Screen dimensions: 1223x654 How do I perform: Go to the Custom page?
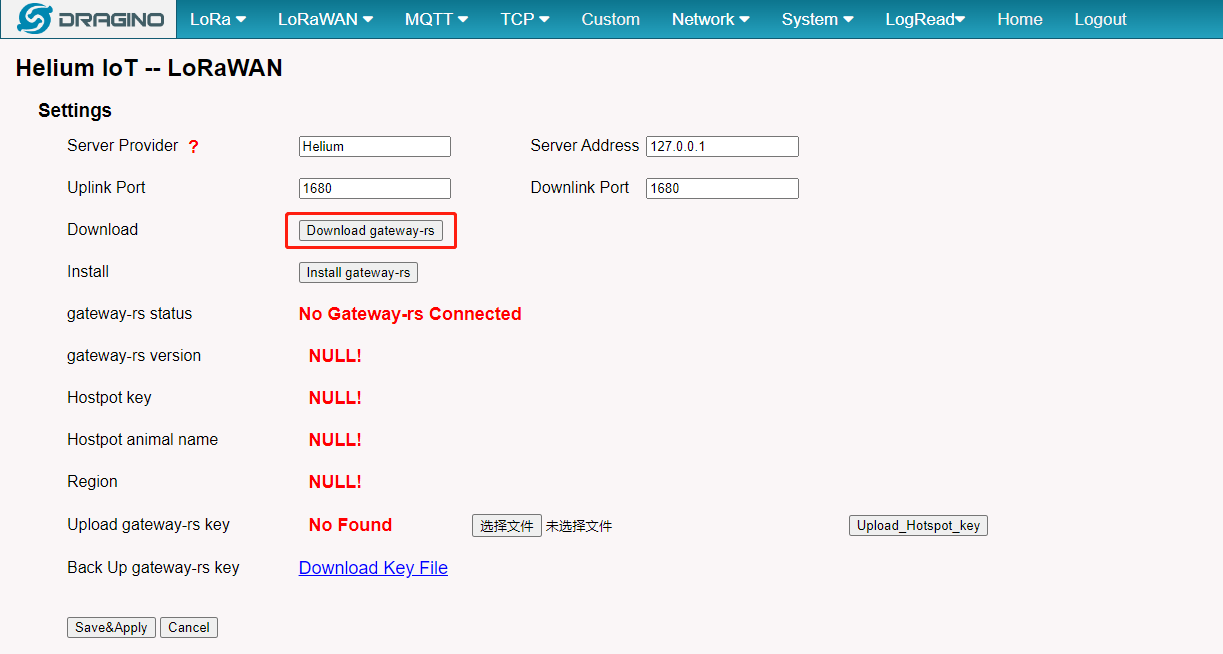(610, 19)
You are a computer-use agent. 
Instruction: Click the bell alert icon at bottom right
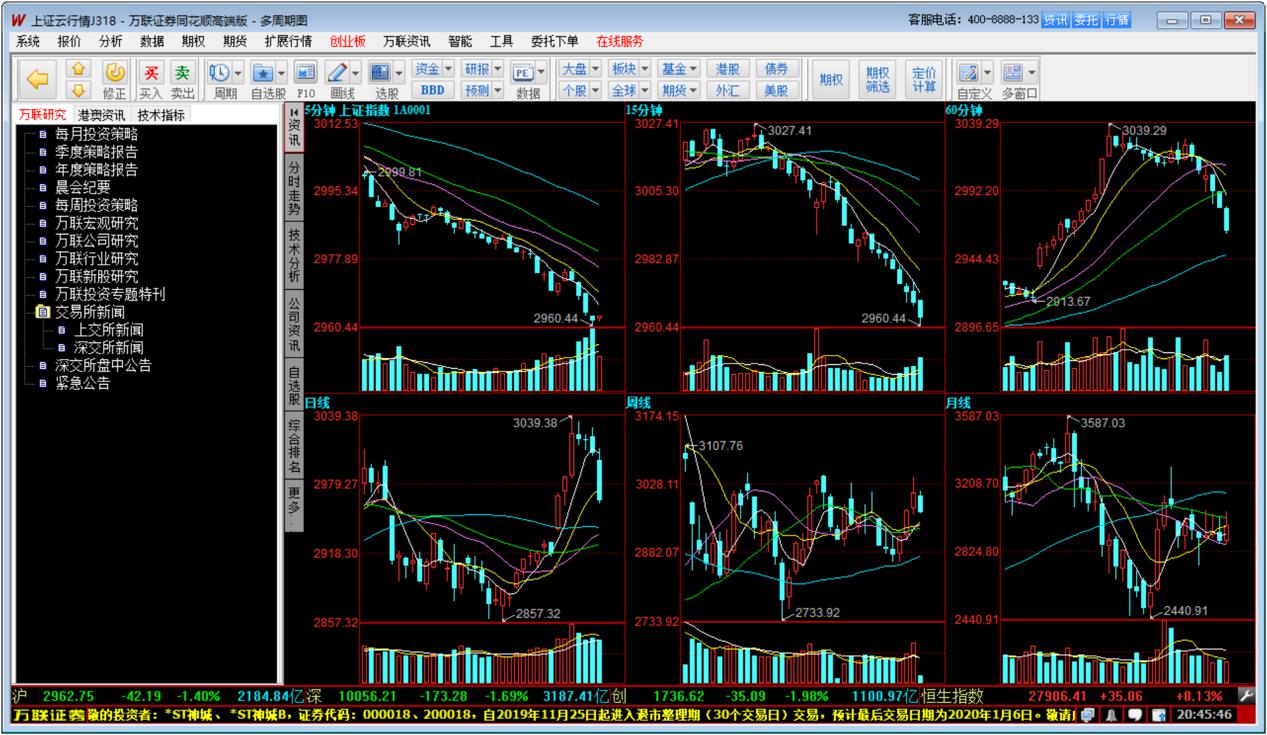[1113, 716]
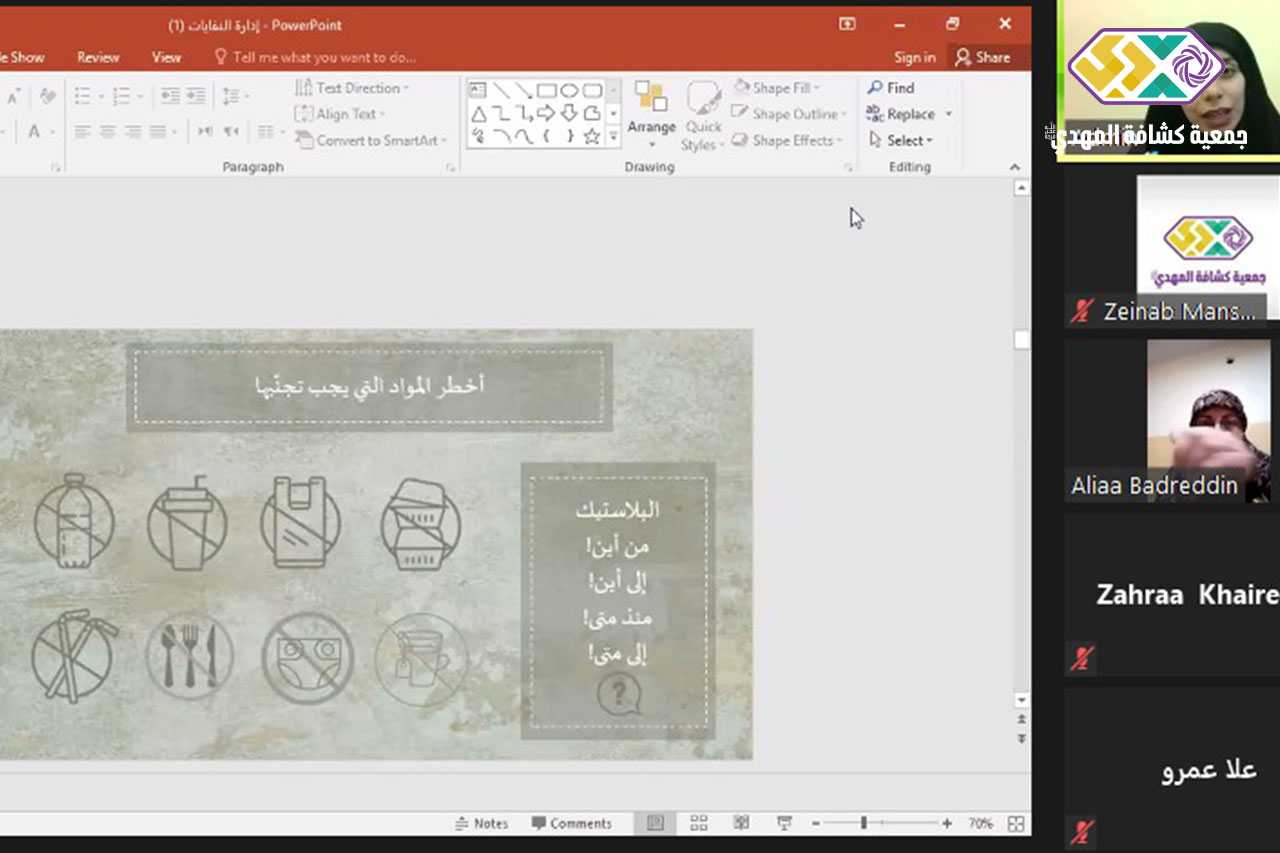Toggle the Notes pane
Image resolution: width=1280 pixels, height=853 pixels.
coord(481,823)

┄┄┄┄┄┄

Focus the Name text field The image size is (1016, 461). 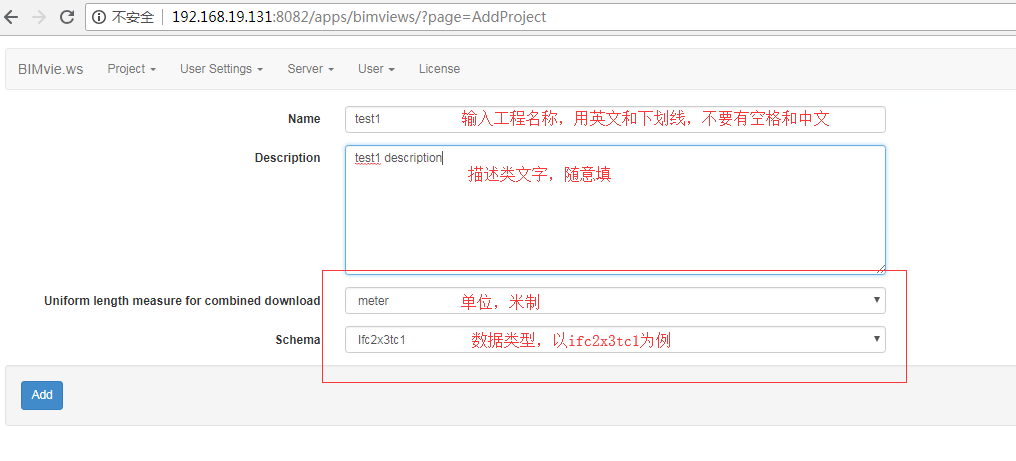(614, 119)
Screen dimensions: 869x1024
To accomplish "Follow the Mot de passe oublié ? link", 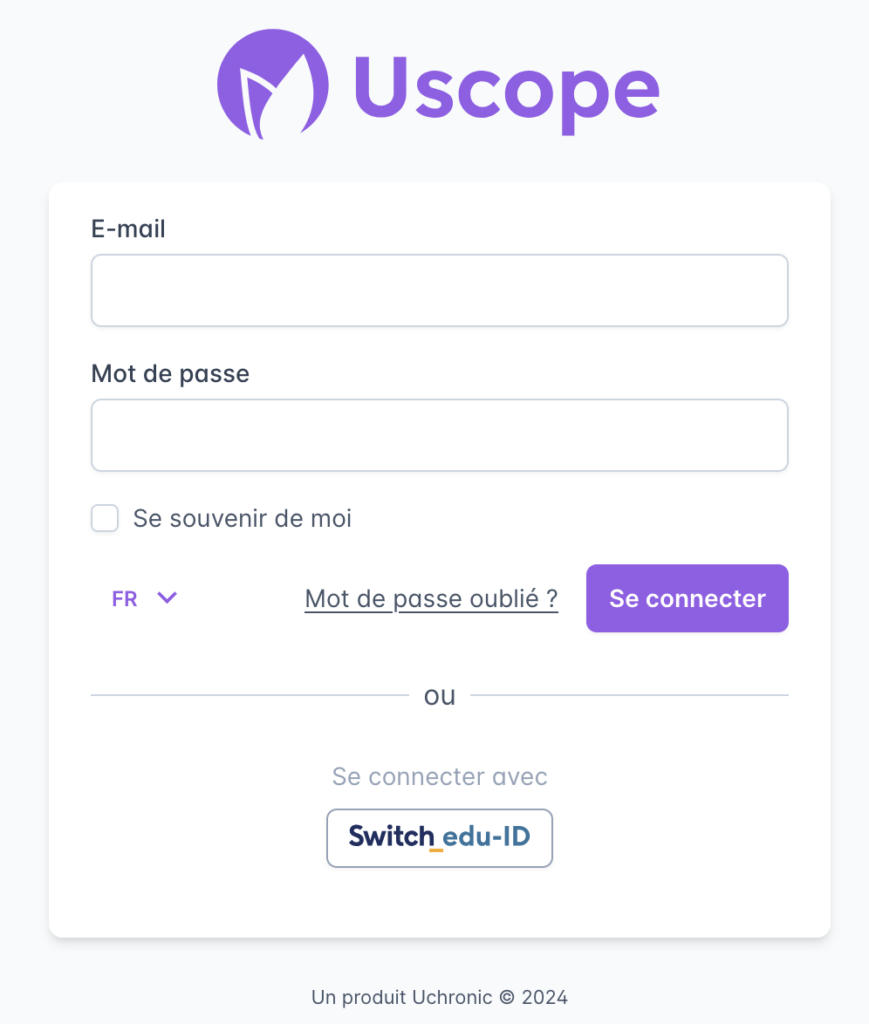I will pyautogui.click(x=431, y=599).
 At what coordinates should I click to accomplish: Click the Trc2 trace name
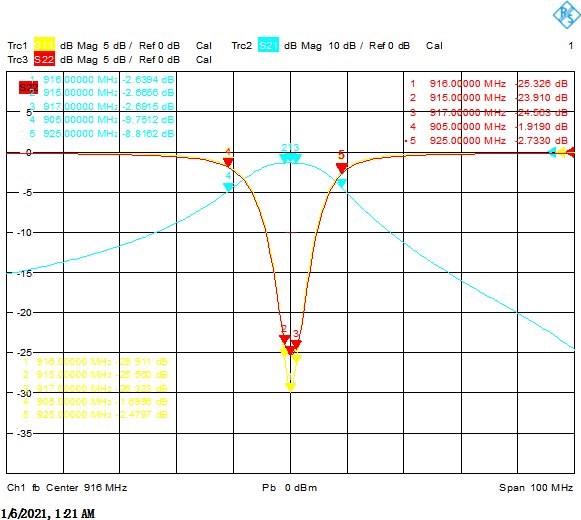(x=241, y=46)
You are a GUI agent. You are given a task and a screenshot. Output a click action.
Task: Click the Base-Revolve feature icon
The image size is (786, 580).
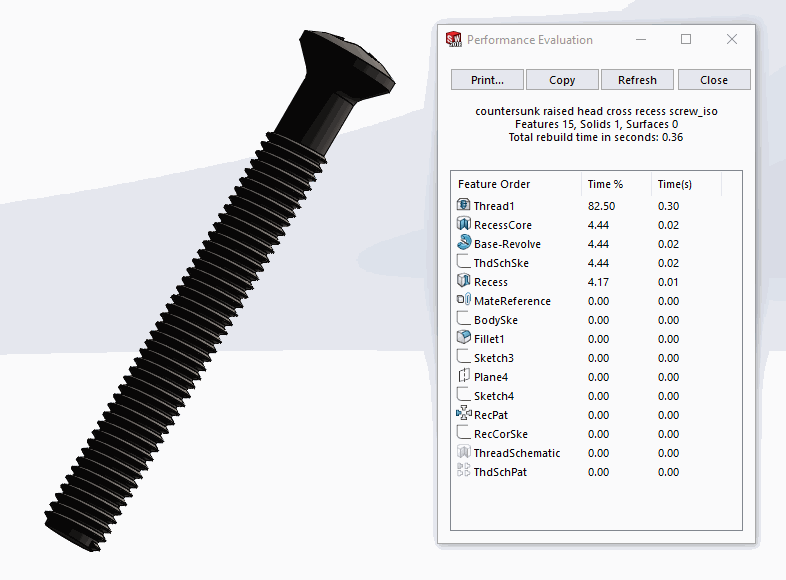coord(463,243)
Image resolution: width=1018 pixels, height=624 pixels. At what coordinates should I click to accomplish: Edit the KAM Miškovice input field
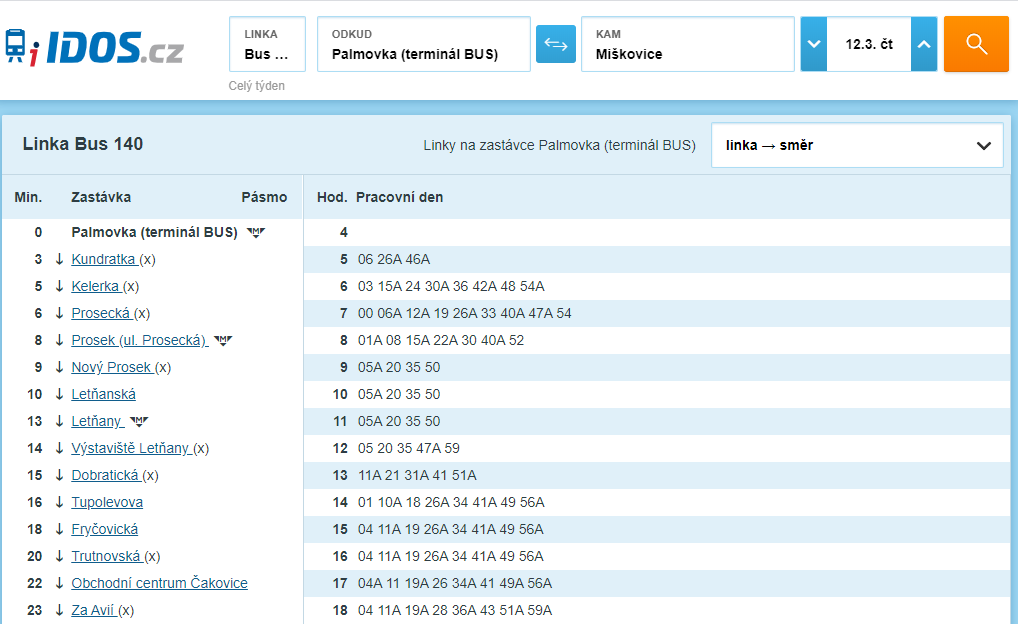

┄┄┄┄┄┄

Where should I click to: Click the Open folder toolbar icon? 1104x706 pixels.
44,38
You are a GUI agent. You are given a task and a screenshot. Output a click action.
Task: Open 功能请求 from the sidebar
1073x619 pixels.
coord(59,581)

┄┄┄┄┄┄

Prompt -
Restate the lines above from the one containing "At what coordinates should I click to accomplish: Click" through the one containing "Image resolution: width=1018", inclusive, exactly and without pictures.

Answer for this exercise -
 At what coordinates should I click to accomplish: Click the Trc2 trace name
(x=241, y=46)
You are a GUI agent. You are given a task and a screenshot. Output a click action.
Task: Click the Base-Revolve feature icon
The image size is (786, 580).
coord(463,243)
Image resolution: width=1018 pixels, height=624 pixels. At what coordinates should I click to accomplish: Edit the KAM Miškovice input field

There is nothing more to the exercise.